Il s’agit de vie et de mort pour tous ceux qui sont touchés par la famine et les catastrophes naturelles, par les effets déjà perceptibles du réchauffement climatique, par les conflits liés à la possession de ressources de plus en plus rares...
La seconde conférence de Carême à Notre-Dame de Paris, était tenue par Cécile Renouard, religieuse de l’Assomption et théologienne.
Elle publié sur l’économie avec Gaël Giraud qui est intervenue au colloque de Chrétiens et pic de pétrole.
Gaël Giraud et Cécile Renouard (dir.), 20 propositions pour réformer le capitalisme, Flammarion, « Champs », 3e édition révisée, 2012.
Il est rare que les chercheurs catholiques soutiennent les positions des objecteurs de croissance. J’ai plutôt constaté, notamment au sein des Semaines Sociales, que l’on multipliait la dérision : l’économie capitaliste est la seule qui dans le monde fonctionne, comment pouvez-vous en restant réaliste et intelligent, imaginer d’autres formes ?
N’empêche que, çà et là, il nous arrive de lire, d’entendre auprès de ces auteurs chrétiens de graves mises en cause du système libéral. C’est ce que j’ai découvert dans la conférence de Cécile Renouard.

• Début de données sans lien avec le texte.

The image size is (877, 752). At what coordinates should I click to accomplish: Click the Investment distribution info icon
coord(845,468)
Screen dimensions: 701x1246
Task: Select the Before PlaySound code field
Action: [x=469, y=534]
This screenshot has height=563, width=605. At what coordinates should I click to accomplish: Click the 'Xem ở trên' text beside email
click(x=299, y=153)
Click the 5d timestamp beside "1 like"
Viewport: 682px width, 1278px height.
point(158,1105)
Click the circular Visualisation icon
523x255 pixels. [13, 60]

Selon ce qu’elle exprime, la multitude d’initiatives en faveur de nouvelles façons de consommer, d’échanger, de produire démontre le véritable désir de vivre l’expérience de l’épanouissement, de l’harmonie, du bonheur dans une vie où les liens comptent plus que les biens. Moins de biens, plus de liens prêche à tout public, le décroissant Paul Ariès. Le secteur de l’économie sociale et solidaire se porte de mieux en mieux ; de nombreux projets en vue de renforcer l’ancrage territorial de l’activité économique et de promouvoir une économie fondée sur l’usage partagé des biens plutôt que sur leur propriété privée réussissent. « Ceci, écrit Cécile Renouard, selon La Croix, nous met donc en route afin d’avancer vers une transformation radicale de nos systèmes de production et de consommation : la question est alors de savoir comment nous acheminer vers une tempérance solidaire, qui passe par la décroissance de notre consommation dans certains domaines, afin d’assurer les conditions d’un développement vraiment durable dans les pays du Sud.

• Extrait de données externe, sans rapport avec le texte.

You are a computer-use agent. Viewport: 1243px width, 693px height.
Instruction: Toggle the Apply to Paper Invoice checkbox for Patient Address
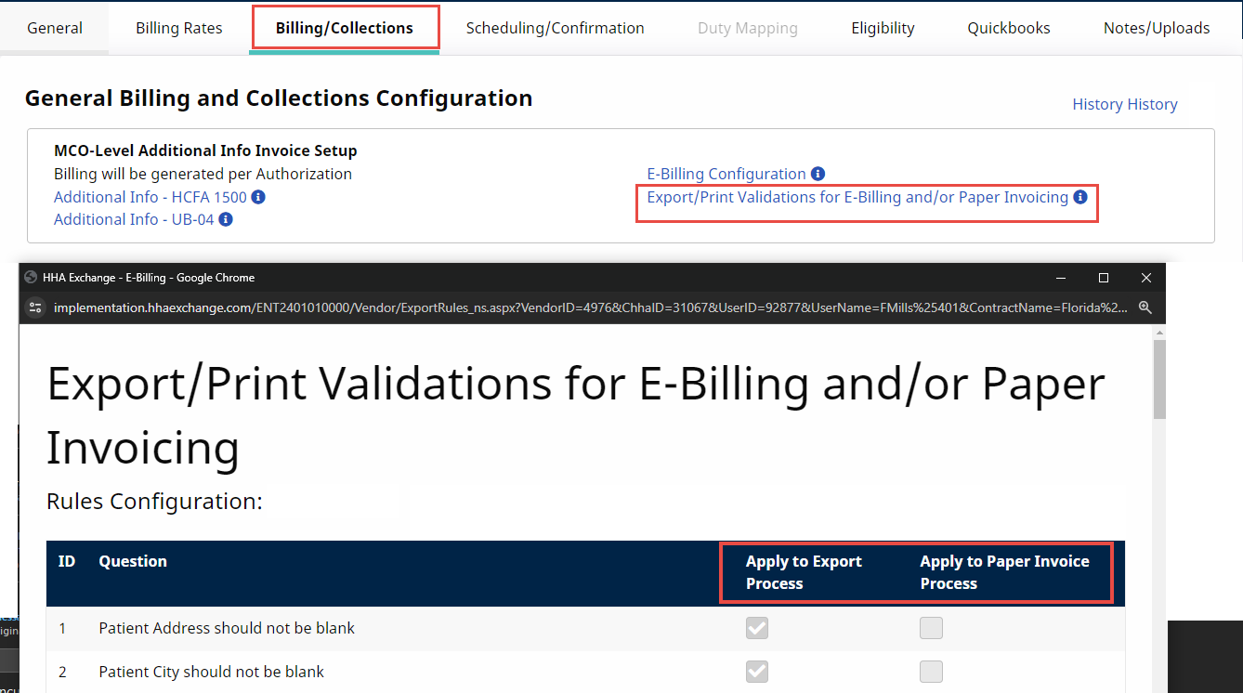pos(931,628)
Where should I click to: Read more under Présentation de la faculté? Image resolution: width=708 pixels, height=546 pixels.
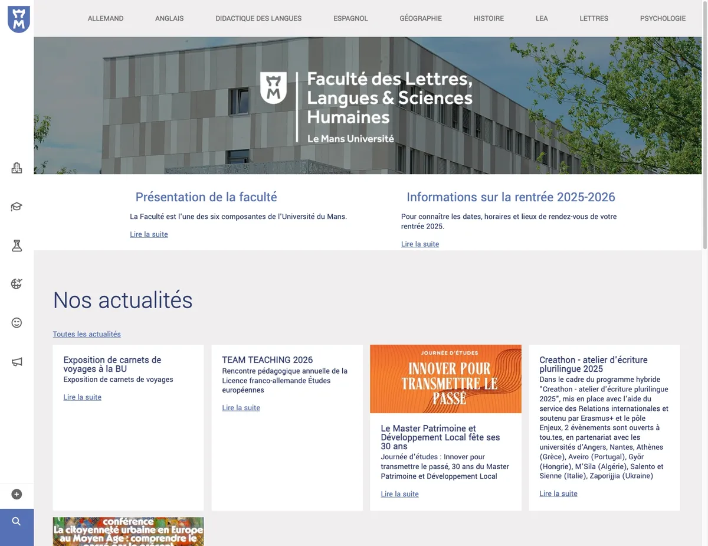(149, 234)
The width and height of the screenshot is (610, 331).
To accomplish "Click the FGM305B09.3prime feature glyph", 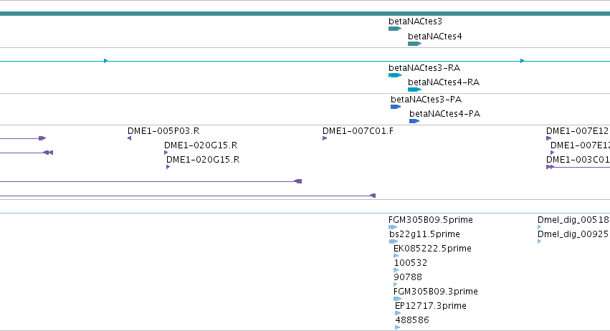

Décroissance ? Le mot est peu attirant, car il est à la fois contre-intuitif, porteur d’une lourde charge idéologique, et insupportable, sans doute, pour ceux qui font les frais d’une croissance ralentie. Pourtant, nous nous illusionnons en espérant la reprise de la croissance selon les modalités que nous avons connues au cours des décennies passées. Il faut savoir regarder la réalité et admettre que la croissance, telle qu’elle est encore conçue aujourd’hui, est suicidaire pour l’humanité. Parler de tempérance solidaire, c’est d’abord parler d’un mode de vie et d’une façon d’être en société ; et c’est peut-être dans les temps de crise, comme en temps de guerre, que l’appel à la créativité en vue d’une transformation radicale de l’appareil économique est le plus fort. Tempérance semble s’opposer à passion. C’est une erreur ! Il s’agit, au contraire, d’être des passionnés de la solidarité, et c’est bien dans cet élan que nous apprendrons à être tempérants. »

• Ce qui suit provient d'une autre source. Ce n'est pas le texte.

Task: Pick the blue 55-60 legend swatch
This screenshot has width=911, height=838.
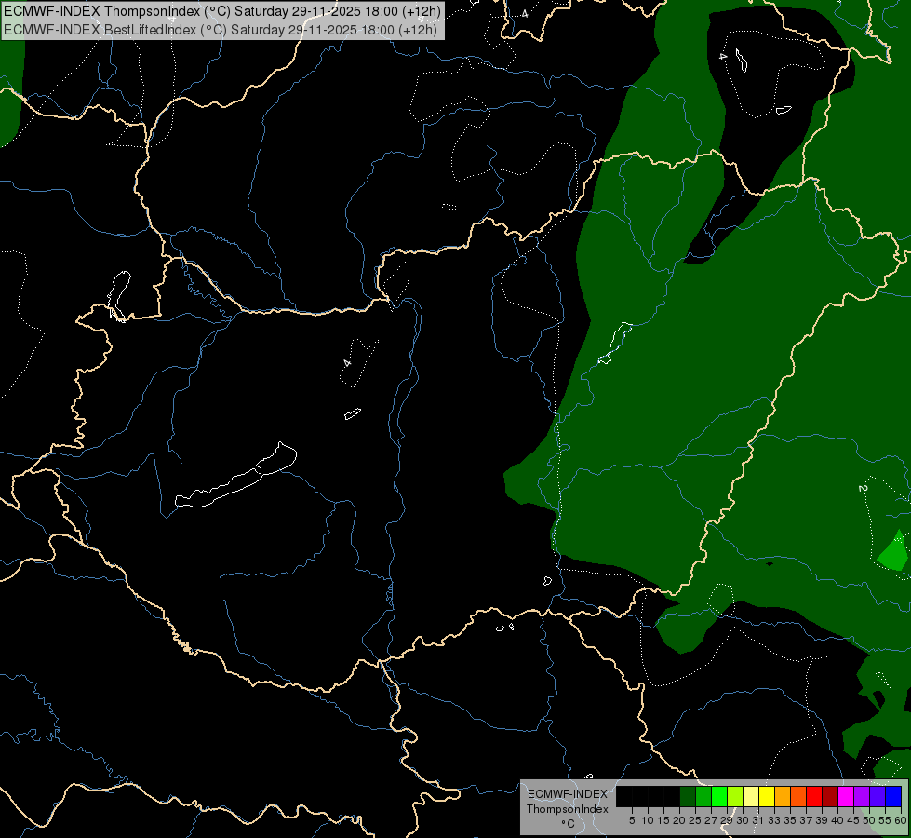Action: point(893,796)
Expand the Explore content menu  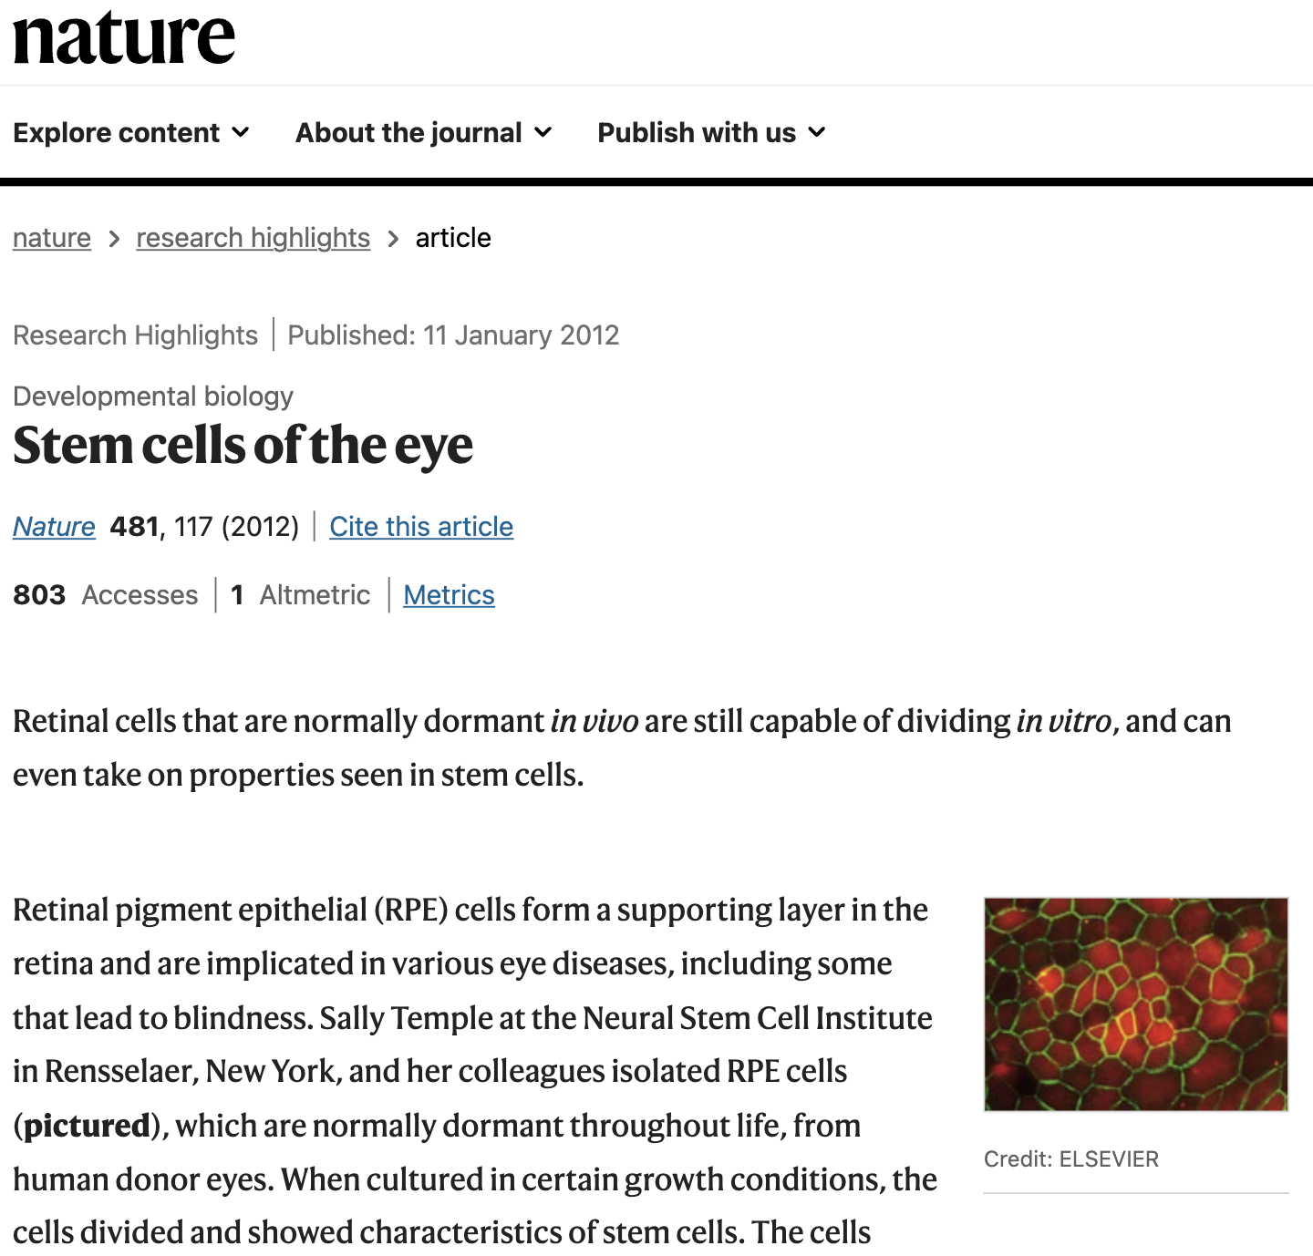[x=131, y=133]
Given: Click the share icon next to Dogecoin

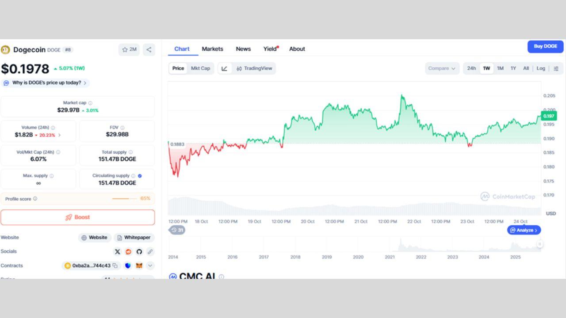Looking at the screenshot, I should [x=149, y=50].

Cécile Renouard poursuit ( voir la fin de sa conférence) :
Tempérance pour consommer moins et autrement ; tempérance pour mettre de la mesure face à l’hybris de nos comportements prédateurs, et pour identifier les limites de notre monde commun. Elle est possible !...
Il nous faut apprendre ... à privilégier des styles de vie qui évitent de dépenser des sommes folles pour réparer les dommages que nos prétendus « progrès » ont engendrés. Il nous faut donc maintenant consentir à la remise en cause radicale de notre modèle de croissance pour parvenir à une meilleure qualité de vie.